Introduced species pose one of the greatest threats to Australia’s fauna and flora, but expensive efforts to control them aren’t working. Instead of spending millions of dollars on culling, giving dingoes a hand could help Australia’s wildlife. Evidence shows dingoes control invasive species free of charge.
Recently, some of Australia’s conservation biologists have called on the government to invest the nation’s limited conservation funds on a more limited number of threatened species (conservation triage).
Even the best-funded National Parks are failing to preserve threatened species, and declines and extinctions are occurring both in and out of protected areas. Despite the resources expended we have made little headway in the conservation of endangered species. More money won’t necessarily help.
Cost of culling
In Australia, introduced predators and herbivores are a leading driver of biodiversity loss. Killing introduced species therefore makes up a substantial portion of the conservation budget, with an estimated spending of at least A$10-20 million annually to control the six Most Wanted offenders (foxes, dingoes, cats, rabbits, pigs and goats).
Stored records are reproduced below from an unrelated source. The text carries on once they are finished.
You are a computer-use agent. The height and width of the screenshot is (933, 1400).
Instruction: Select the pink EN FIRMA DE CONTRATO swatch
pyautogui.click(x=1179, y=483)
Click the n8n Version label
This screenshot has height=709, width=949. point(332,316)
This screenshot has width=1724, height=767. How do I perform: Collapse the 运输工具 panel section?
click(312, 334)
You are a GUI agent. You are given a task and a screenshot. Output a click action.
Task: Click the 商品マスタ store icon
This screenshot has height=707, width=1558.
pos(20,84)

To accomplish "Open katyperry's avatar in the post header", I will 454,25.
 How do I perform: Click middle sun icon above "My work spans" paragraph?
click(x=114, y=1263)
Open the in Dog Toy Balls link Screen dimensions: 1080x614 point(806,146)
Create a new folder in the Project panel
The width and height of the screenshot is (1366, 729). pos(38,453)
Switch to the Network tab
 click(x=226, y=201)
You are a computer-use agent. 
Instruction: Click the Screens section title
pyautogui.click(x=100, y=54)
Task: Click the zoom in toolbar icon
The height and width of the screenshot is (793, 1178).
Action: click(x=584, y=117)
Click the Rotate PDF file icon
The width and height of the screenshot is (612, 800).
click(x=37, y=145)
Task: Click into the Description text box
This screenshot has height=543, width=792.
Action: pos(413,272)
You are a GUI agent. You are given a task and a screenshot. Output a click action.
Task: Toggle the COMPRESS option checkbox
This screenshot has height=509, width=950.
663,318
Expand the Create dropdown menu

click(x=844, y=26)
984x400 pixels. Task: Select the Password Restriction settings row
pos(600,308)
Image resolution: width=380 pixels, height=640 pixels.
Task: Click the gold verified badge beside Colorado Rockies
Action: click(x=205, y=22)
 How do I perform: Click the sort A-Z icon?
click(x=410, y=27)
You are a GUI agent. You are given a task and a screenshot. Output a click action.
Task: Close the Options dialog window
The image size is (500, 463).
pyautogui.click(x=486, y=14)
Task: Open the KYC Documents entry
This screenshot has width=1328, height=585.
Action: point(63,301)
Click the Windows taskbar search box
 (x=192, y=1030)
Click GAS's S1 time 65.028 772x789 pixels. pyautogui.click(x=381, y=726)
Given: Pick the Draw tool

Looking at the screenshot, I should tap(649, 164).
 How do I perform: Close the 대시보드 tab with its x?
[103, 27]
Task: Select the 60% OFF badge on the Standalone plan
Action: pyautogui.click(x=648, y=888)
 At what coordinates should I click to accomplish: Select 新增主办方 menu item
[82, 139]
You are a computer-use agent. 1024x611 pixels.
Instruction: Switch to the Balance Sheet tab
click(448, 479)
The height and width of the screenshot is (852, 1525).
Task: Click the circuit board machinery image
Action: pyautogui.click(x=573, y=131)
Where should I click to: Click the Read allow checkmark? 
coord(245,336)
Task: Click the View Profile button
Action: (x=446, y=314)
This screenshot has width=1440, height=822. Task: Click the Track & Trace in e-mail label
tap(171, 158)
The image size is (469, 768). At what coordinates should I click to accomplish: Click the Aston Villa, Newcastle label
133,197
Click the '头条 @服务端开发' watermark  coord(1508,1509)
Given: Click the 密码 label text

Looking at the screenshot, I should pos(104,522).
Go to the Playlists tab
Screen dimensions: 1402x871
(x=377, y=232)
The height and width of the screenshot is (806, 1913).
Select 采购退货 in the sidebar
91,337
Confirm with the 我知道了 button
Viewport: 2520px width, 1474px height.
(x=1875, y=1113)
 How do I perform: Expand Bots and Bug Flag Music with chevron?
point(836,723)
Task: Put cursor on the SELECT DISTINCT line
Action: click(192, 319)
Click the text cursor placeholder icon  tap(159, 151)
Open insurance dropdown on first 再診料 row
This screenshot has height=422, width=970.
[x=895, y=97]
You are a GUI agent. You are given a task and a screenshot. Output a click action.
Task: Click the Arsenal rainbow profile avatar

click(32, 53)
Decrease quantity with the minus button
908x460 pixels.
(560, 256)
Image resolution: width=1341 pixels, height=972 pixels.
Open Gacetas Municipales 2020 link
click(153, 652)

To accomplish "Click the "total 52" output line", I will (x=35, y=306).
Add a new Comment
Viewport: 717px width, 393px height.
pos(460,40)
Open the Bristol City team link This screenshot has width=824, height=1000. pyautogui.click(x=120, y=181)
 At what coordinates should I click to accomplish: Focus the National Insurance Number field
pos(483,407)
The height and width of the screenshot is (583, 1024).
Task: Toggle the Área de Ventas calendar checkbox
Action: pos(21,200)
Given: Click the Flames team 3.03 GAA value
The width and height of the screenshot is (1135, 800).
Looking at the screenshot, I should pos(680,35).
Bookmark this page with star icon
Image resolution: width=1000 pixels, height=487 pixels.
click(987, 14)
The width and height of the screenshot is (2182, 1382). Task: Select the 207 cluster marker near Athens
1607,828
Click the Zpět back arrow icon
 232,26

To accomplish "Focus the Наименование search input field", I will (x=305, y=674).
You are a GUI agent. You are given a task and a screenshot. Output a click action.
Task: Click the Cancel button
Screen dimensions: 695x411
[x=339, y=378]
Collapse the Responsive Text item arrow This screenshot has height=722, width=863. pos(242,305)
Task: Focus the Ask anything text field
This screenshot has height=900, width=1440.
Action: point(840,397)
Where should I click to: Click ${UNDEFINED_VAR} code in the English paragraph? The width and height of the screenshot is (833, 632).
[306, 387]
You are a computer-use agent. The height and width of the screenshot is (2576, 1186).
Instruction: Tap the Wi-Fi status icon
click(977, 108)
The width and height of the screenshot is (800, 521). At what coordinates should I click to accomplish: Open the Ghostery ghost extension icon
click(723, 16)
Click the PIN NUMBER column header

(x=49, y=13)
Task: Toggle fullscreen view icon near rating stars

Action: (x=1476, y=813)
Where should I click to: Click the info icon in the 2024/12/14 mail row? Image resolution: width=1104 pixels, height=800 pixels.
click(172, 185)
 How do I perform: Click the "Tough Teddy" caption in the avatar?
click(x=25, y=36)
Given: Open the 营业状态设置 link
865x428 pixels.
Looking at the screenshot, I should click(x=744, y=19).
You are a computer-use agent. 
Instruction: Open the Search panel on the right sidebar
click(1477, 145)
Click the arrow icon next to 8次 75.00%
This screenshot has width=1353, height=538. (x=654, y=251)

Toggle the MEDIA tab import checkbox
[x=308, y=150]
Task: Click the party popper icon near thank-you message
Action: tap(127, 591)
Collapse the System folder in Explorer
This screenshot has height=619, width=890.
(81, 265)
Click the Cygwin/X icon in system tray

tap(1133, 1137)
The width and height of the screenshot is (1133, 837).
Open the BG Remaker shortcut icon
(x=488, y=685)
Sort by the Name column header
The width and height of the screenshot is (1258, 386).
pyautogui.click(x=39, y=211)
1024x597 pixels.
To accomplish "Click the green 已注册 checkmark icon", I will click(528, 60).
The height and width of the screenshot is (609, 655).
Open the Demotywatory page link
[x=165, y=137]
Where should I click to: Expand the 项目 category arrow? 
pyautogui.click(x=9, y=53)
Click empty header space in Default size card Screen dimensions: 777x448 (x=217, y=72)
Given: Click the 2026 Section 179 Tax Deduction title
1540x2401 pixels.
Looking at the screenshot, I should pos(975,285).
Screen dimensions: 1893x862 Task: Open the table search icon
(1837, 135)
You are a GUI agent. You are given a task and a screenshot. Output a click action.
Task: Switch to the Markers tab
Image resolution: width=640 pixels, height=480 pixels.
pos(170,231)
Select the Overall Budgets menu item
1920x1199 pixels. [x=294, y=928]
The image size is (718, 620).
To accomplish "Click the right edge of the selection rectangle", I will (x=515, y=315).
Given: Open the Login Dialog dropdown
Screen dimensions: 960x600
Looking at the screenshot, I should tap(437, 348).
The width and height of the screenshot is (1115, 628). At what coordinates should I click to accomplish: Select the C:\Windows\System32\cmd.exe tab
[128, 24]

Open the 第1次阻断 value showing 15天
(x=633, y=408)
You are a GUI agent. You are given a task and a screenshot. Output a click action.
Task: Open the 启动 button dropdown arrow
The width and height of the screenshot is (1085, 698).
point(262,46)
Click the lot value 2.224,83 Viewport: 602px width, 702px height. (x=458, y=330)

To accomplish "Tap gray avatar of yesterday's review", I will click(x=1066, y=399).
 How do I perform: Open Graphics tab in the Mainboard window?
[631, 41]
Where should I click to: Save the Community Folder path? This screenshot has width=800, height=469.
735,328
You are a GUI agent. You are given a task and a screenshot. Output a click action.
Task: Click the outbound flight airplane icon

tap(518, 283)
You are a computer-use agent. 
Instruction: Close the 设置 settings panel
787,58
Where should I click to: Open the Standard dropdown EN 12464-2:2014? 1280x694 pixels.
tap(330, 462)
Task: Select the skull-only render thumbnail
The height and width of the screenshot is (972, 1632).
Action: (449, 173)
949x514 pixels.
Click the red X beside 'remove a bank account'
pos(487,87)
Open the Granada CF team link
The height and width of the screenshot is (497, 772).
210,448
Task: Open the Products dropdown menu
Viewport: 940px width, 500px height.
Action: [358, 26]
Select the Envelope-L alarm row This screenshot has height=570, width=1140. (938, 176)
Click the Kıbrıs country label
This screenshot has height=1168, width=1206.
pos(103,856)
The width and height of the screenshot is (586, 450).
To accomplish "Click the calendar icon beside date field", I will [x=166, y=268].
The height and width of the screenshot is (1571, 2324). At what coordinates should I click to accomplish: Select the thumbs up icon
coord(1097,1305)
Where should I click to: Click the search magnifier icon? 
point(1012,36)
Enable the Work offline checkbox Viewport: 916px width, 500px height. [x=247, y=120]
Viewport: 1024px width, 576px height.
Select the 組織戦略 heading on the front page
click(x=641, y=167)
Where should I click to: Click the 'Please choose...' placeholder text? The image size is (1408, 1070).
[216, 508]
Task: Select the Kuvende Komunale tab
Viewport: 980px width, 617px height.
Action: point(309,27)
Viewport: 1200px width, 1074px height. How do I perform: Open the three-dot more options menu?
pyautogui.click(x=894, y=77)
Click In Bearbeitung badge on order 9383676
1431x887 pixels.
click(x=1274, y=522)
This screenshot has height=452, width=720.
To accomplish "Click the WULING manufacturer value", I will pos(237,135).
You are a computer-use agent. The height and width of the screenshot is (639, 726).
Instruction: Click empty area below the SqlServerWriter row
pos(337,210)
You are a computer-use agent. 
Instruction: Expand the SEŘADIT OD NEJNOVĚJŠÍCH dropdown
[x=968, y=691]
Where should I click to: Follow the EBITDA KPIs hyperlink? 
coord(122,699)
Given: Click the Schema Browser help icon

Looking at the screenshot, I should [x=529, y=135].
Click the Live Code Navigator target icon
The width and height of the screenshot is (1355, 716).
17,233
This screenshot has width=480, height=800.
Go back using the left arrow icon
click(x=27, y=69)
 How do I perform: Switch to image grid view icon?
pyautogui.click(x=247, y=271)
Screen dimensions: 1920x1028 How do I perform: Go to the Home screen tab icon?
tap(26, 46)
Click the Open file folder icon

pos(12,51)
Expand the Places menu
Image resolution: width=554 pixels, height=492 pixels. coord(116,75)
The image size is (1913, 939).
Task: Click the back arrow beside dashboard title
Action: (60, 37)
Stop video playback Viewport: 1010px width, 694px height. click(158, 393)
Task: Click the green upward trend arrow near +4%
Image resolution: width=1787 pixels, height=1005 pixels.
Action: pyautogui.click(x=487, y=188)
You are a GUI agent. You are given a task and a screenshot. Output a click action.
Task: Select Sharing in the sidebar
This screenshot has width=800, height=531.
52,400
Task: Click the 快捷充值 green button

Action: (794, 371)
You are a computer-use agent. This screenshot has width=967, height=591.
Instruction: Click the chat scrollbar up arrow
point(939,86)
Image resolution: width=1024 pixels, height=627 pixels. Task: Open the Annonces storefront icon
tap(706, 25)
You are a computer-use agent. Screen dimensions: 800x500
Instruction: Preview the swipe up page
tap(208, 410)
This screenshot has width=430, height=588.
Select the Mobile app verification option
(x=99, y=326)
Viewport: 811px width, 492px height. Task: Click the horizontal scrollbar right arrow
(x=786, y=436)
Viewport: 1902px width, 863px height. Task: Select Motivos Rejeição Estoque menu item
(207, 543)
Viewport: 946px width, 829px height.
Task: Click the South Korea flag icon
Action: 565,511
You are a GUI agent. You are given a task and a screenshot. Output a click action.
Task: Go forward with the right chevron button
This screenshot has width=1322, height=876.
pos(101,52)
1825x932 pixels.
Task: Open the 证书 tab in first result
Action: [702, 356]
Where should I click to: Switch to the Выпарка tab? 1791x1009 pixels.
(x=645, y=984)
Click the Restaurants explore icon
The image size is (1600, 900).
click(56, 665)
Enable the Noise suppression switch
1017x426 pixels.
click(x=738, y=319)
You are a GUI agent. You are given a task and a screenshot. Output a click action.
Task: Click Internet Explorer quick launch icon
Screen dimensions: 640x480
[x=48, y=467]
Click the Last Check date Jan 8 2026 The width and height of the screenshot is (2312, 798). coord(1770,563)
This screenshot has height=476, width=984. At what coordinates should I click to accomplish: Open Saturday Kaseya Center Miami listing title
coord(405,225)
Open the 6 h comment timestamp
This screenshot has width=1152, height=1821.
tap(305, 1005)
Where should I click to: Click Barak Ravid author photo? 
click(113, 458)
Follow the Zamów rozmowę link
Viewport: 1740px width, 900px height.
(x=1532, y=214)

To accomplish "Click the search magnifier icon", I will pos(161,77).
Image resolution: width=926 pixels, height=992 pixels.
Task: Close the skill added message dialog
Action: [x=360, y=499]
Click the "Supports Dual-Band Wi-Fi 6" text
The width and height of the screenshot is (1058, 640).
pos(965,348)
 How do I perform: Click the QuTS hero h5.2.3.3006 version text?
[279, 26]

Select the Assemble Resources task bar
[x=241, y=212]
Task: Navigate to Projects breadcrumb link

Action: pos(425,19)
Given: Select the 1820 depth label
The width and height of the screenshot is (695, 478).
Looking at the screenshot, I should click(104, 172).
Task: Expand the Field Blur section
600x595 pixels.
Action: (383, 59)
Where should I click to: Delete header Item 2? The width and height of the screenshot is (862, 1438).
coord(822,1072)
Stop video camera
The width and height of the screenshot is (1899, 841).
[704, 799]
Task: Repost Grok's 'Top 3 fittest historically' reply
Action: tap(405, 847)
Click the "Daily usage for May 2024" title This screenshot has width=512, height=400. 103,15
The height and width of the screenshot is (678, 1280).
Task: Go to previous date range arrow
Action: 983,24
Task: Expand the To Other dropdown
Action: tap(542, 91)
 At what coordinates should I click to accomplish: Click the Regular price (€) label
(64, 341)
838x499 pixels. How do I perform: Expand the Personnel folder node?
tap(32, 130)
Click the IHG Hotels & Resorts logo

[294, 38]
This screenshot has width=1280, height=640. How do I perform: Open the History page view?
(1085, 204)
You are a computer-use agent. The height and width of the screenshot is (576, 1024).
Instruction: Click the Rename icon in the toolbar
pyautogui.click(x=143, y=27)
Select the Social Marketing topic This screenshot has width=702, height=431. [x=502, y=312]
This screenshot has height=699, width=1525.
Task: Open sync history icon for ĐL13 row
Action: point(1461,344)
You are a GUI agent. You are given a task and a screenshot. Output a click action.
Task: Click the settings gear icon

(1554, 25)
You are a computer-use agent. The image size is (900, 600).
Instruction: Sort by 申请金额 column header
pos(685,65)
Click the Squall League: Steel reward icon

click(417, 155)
According to 2006 data Parks Victoria spends approximately A$5 million annually, or 4% of their annual budget, controlling introduced mammals, and invests an extra A$2 million annually on research into improving pest control methods.
Last year the Commonwealth Cooperative Research Centre Program spent A$3.9 million on the Invasive Animals CRC “to counteract the impact of invasive animals” on agriculture and biodiversity.
Many ways to kill
In the name of conservation animals are shot, trapped, poisoned, infected with disease and sterilised and their lairs are destroyed with heavy machinery, fumigation and explosives. Introduced plants are manually ripped, bulldozed, poisoned and burned. These extreme measures are justified by perceptions that introduced species threaten native species, and that pest control can help alleviate this threat.
Frequently it actually makes matters worse. When rabbits were culled on Macquarie Island, the resident cats turned to seabirds. And when the cats were removed, the rabbits destroyed the native vegetation. Very few pest control operations have even yielded knowledge on their efficacy.
The majority of threatened species recovery plans call for lethal control of introduced species, particularly predators. The poison 1080 is very effective at killing carnivores and sits at the front of the standard conservation first aid kit.
But instead of limiting the populations of foxes and cats, it often makes things worse. Dingoes, which otherwise control introduced predators, also eat the bait. With no other predators, foxes and cats increase.
Where poison-baiting is applied, many native mammals often decline due to higher predation pressure by foxes and cats. Wild herbivores, such as kangaroos and rabbits, also increase to unsustainable numbers and damage vegetation. Unlike controversial culling programs dingoes offer both an efficient and compassionate method of population control.
Although the dingo is one of the strongest examples known of the ecological role of an apex predator, there are currently no safe places for dingoes.
Unfriendly place for dingoes
Large carnivores are some of the most imperilled species on the planet. Usually, the debate rages between pastoralists — who wish to protect their livestock — and conservationists — who wish to protect predators.
In Australia, the situation is more complicated because dingoes have been caught up in an ongoing war on introduced species. National Parks are particularly dangerous places for dingoes, where the intensity of predator-control makes many pastoral lands seem like predator-friendly havens.
The common practice of shutting down “artificial” water points in conservation lands further excludes dingoes from large tracks of the arid zone. It is now clear that the very methods used to help recover threatened species have instead been major drivers of their decline.
We need a fresh start
We will probably never know how Australia’s ecological history would have played out had dingoes remained unharmed and introduced species naturally controlled. Although some species would have succeeded in establishing in Australia, they would not have had the dire impacts on local fauna and flora we have come to associate with introduced species.
Looking to the future, the conservation of dingoes offers a way forward for biodiversity conservation that is cost-effective, sustainable and ethical. Instead of spending money on fewer endangered species, we could broaden our view to the ecological mechanisms that enable species to adapt to change.
The Australian ecology may be significantly more resilient than we believe, and capable of successfully containing a mixture of the native and the introduced, if dingoes are allowed to recover. This will require major shifts in the way we see big predators, what we consider to be our role in promoting biodiversity, and an acceptance of introduced species as the permanent residents that they are and will continue to be.